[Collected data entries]
______________________________

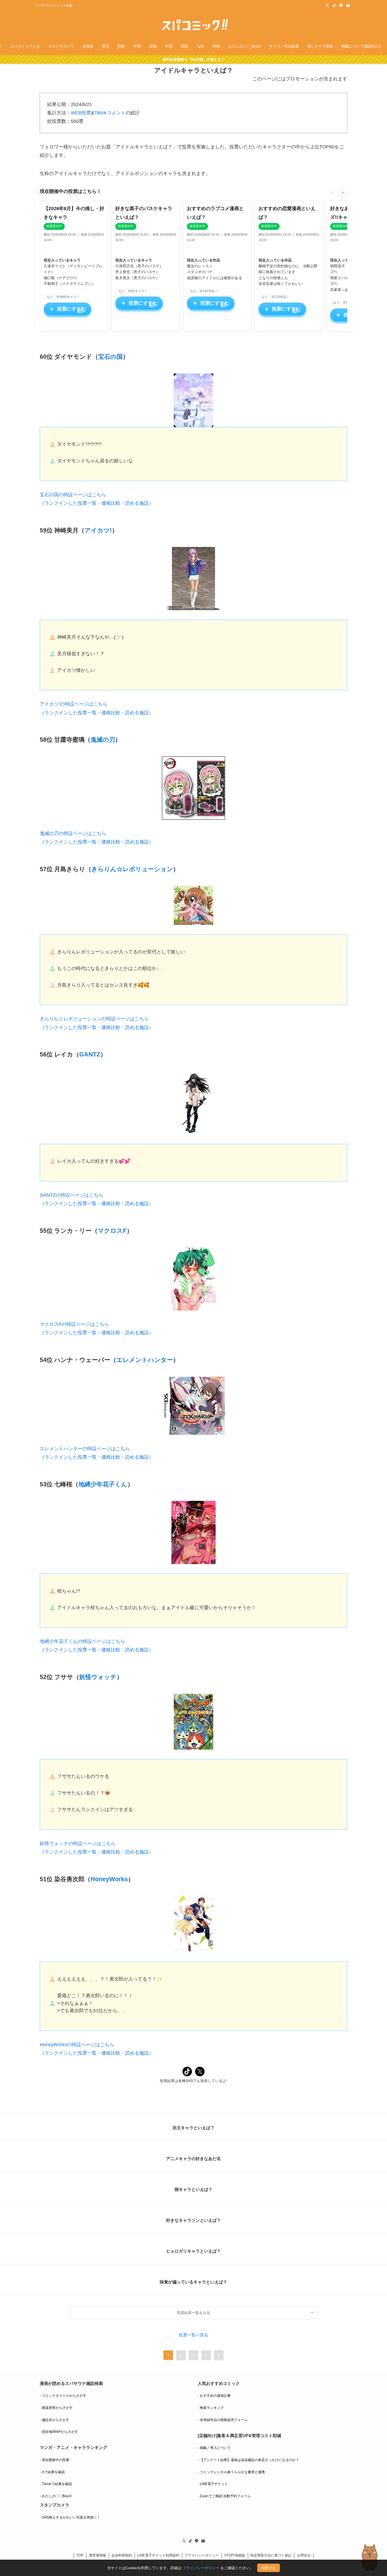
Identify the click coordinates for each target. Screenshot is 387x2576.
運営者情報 (97, 2555)
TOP (79, 2555)
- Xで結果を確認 (52, 2472)
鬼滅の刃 (103, 739)
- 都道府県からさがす (56, 2408)
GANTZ (89, 1054)
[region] (193, 267)
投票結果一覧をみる (193, 2313)
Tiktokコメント (110, 112)
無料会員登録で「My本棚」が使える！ (193, 59)
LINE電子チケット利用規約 (158, 2555)
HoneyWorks (109, 1879)
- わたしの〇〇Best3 (55, 2496)
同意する (268, 2568)
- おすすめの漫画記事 (214, 2396)
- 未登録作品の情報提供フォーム (223, 2420)
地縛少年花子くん (102, 1484)
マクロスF (112, 1230)
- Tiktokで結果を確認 (56, 2484)
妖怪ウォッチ (98, 1676)
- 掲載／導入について (214, 2448)
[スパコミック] (193, 25)
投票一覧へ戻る (193, 2335)
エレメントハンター (144, 1359)
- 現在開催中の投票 (54, 2460)
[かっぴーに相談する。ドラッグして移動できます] (369, 2557)
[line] (341, 5)
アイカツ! (98, 530)
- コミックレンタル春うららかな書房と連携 (231, 2472)
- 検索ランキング (211, 2408)
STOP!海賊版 (234, 2555)
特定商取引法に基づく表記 (270, 2555)
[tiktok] (334, 5)
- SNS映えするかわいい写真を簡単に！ (70, 2517)
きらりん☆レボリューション (132, 869)
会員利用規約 (121, 2555)
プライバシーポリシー (202, 2555)
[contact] (348, 5)
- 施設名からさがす (54, 2420)
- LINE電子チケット (213, 2484)
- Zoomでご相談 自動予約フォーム (224, 2496)
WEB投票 (81, 112)
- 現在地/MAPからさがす (59, 2432)
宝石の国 (110, 356)
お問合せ (304, 2555)
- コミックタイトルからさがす (63, 2396)
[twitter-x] (327, 5)
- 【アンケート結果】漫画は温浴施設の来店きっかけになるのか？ (248, 2460)
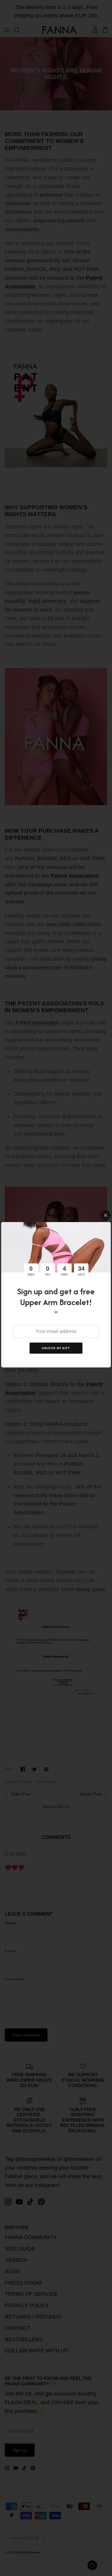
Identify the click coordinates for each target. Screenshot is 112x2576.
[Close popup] (105, 1215)
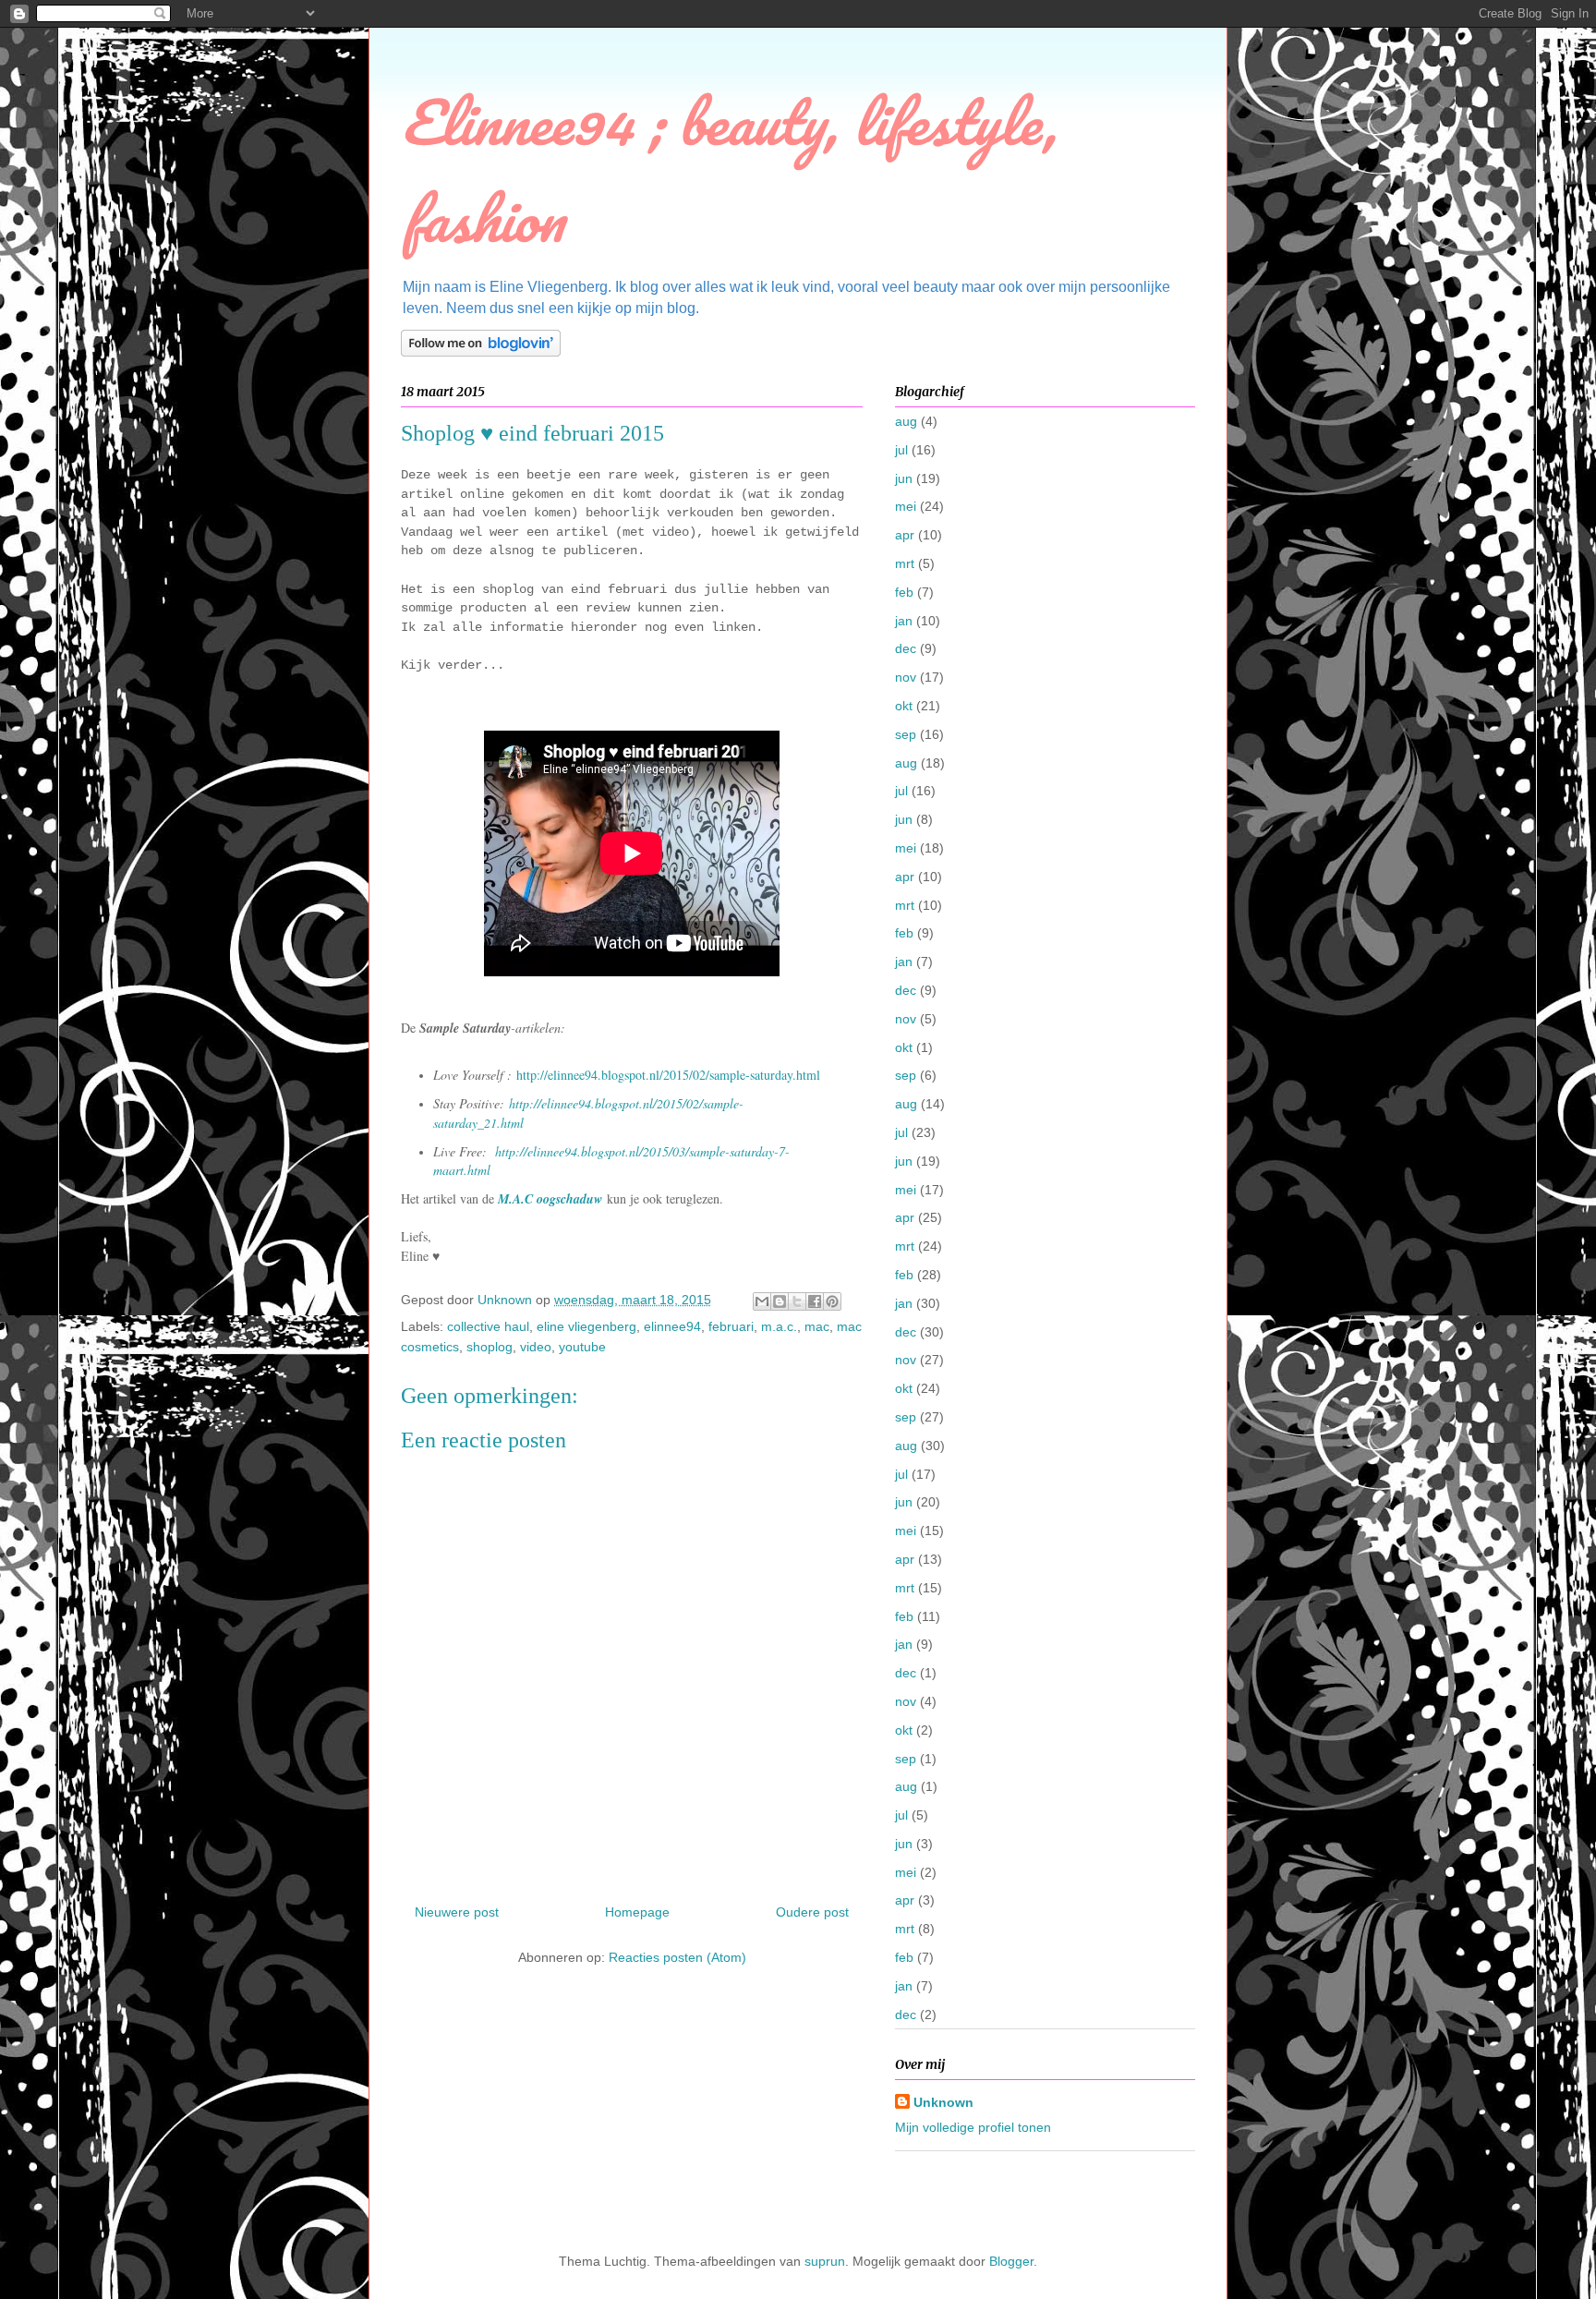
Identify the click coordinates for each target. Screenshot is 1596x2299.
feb (904, 592)
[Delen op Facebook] (814, 1301)
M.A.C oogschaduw (550, 1199)
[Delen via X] (797, 1301)
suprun (824, 2261)
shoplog (489, 1346)
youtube (582, 1346)
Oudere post (812, 1912)
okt (904, 705)
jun (904, 478)
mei (905, 506)
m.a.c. (779, 1326)
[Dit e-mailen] (762, 1301)
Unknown (943, 2102)
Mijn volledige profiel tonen (973, 2127)
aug (906, 421)
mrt (904, 563)
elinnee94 (672, 1326)
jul (901, 449)
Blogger (1011, 2261)
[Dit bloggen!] (779, 1301)
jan (904, 620)
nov (905, 677)
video (535, 1346)
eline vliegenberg (586, 1326)
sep (905, 734)
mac (816, 1326)
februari (731, 1326)
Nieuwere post (457, 1912)
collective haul (488, 1326)
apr (904, 534)
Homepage (637, 1912)
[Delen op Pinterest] (832, 1301)
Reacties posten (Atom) (677, 1957)
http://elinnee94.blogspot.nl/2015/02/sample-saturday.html (668, 1074)
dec (905, 648)
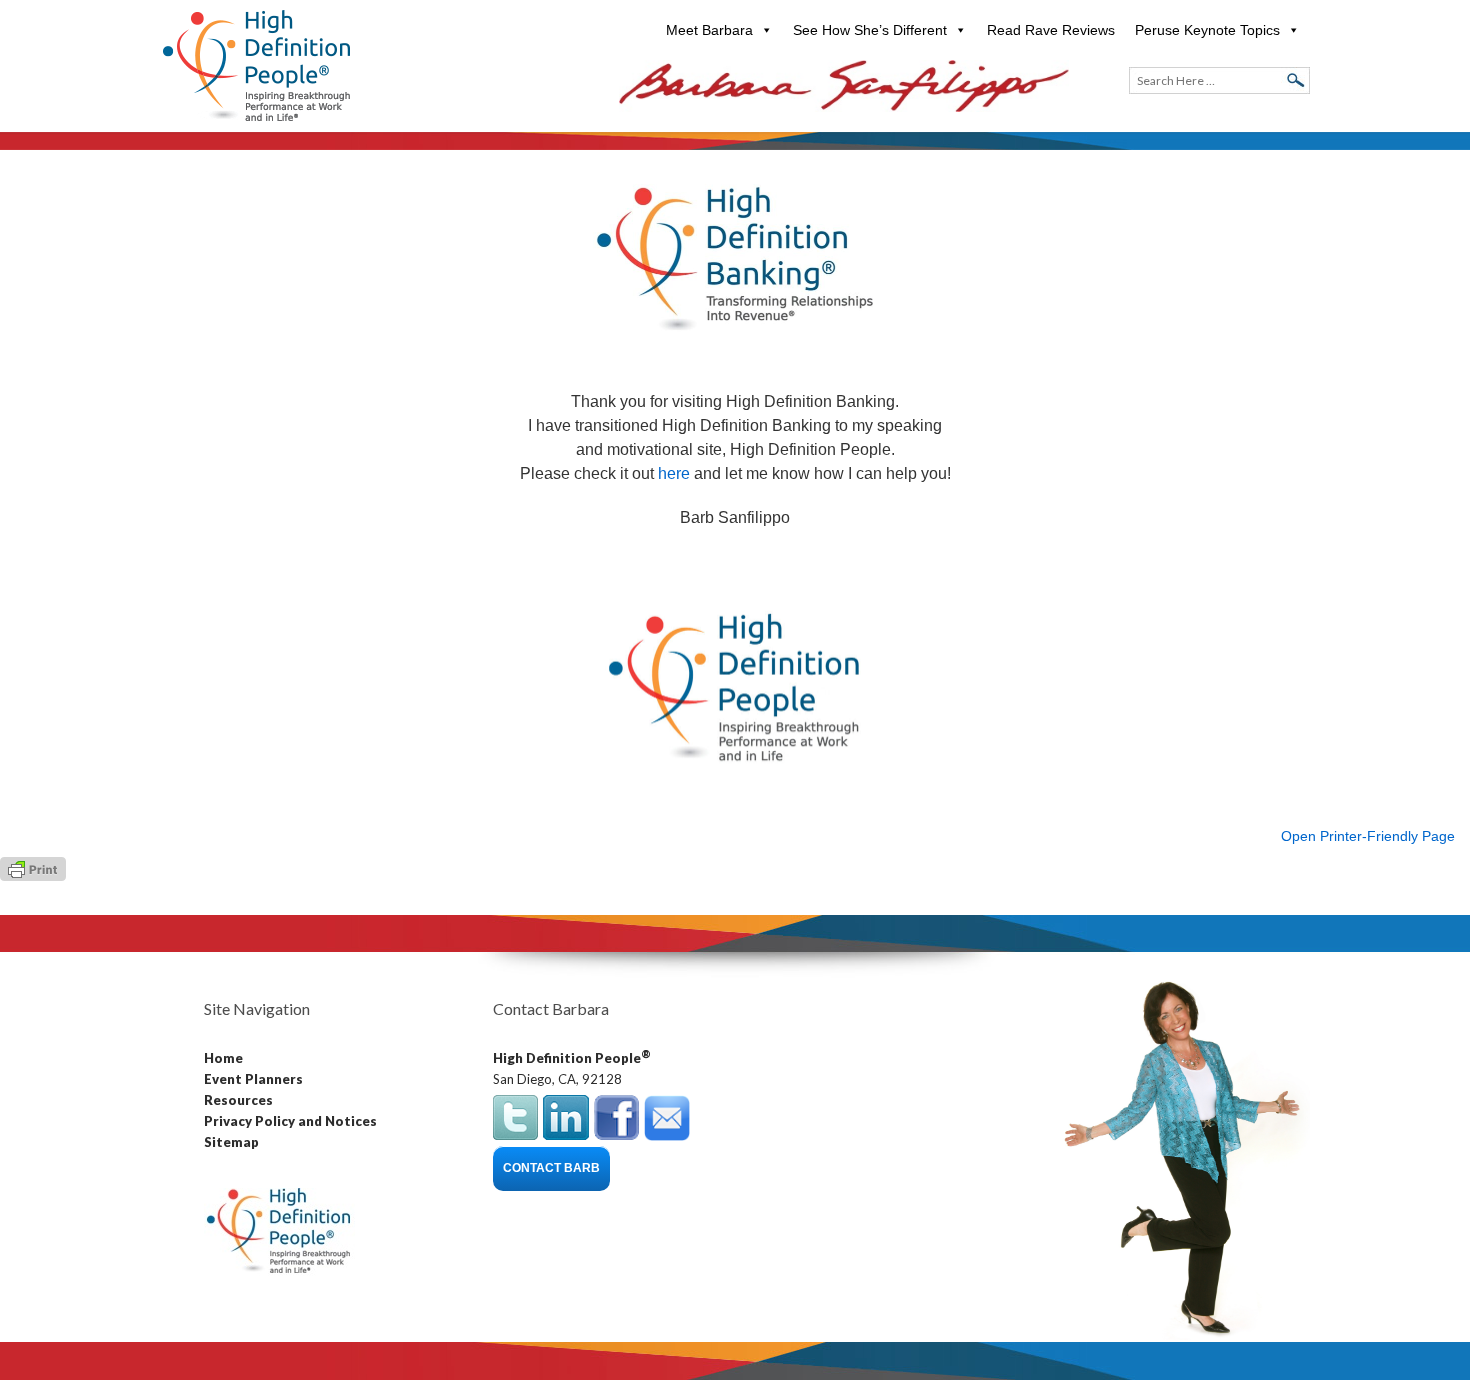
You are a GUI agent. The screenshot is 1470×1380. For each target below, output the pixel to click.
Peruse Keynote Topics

______________________________

• [Instructions for the task]: Will you return exactly the lines above from the one with "アイカツ! (98, 530)" down to the one with "- 【アンケート結果】漫画は温浴施設の来店きっかけになるのか？ (248, 2460)", counting both as part of the range?

• [Response]:
アイカツ! (98, 530)
- コミックレンタル春うららかな書房と連携 (231, 2472)
- 検索ランキング (211, 2408)
STOP!海賊版 (234, 2555)
特定商取引法に基づく表記 (270, 2555)
[tiktok] (334, 5)
- SNS映えするかわいい写真を簡単に！ (70, 2517)
きらりん☆レボリューション (132, 869)
会員利用規約 (121, 2555)
プライバシーポリシー (202, 2555)
[contact] (348, 5)
- 施設名からさがす (54, 2420)
- LINE電子チケット (213, 2484)
- Zoomでご相談 自動予約フォーム (224, 2496)
WEB投票 (81, 112)
- 現在地/MAPからさがす (59, 2432)
宝石の国 (110, 356)
お問合せ (304, 2555)
- コミックタイトルからさがす (63, 2396)
[twitter-x] (327, 5)
- 【アンケート結果】漫画は温浴施設の来店きっかけになるのか？ (248, 2460)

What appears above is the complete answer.